When it is time to cultivate a vegetable garden, gardeners are often ready to combat the effects of garden pests before they have a chance to damage any crops. Grub worms are common garden nuisances that can quickly compromise a flourishing garden if left in the soil. Treat a grub worm infestation early on to protect your vegetables during the growing season.
Also known as white grubs, these crawly creatures are larvae from several types of beetles that belong to the Coleoptera order that lay their eggs in the soil. Grubs are easy to identify--they are small, white worms that roll up their bodies into a C-form and are no more than 2 inches long.
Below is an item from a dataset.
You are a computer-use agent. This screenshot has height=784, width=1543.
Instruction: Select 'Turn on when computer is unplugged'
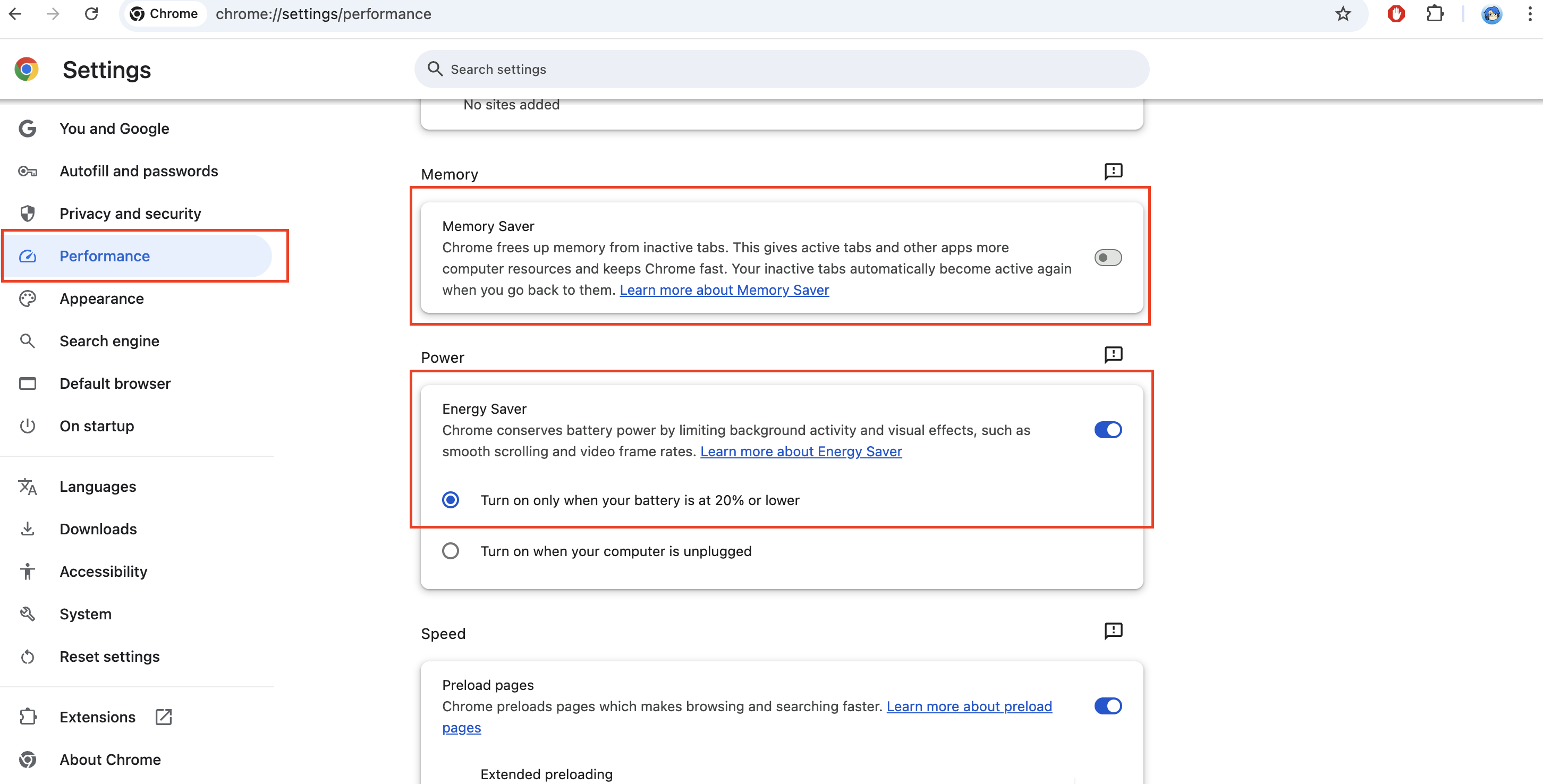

Grubs are commonly found in areas that were previously covered with grass, according to Alabama A&M and Auburn Universities. They recommend thoroughly tilling the soil and handpicking the grubs out of the soil. Check the garden soil during the period from late spring through the early summer for grubs since that is the mating season of the beetles. Removing the grubs from the soil will bring their reproductive life cycle to a halt.
Grub Damage in the Garden
Beetle larvae bore into the soil to feed on the root systems of many types of plants, including vegetables in a garden. Since vegetables and other plants obtain nutrients and water from the soil through their roots, root damage from grubs will cut off the vegetables from these sources, causing them to eventually die.
Concerns for the environment and for the health and wellness of their families, friends and pets compel many people to find natural alternative treatments to what is commercially available. These include adequate watering to keep the nutrients flowing into the plant even when the roots are damaged, aerating the soil to make the soil environment intolerable to grubs and introducing beneficial nematodes that destroy grubs after they eat them.
Chemical management may be necessary when dealing with a broad infestation of grubs. Imialcloprid and halofenozide are two insecticides for grubs, according to Texas A&M University. It is best to apply these treatments as a preventive measure and before existing grubs grow more than 1/2-inch long.
The concern with chemical management of grubs is in how these chemicals affect the quality and safety of the vegetables. This concern may warrant selecting pesticides safe for vegetable gardens and treating the grub problem one year and then starting the garden the following year.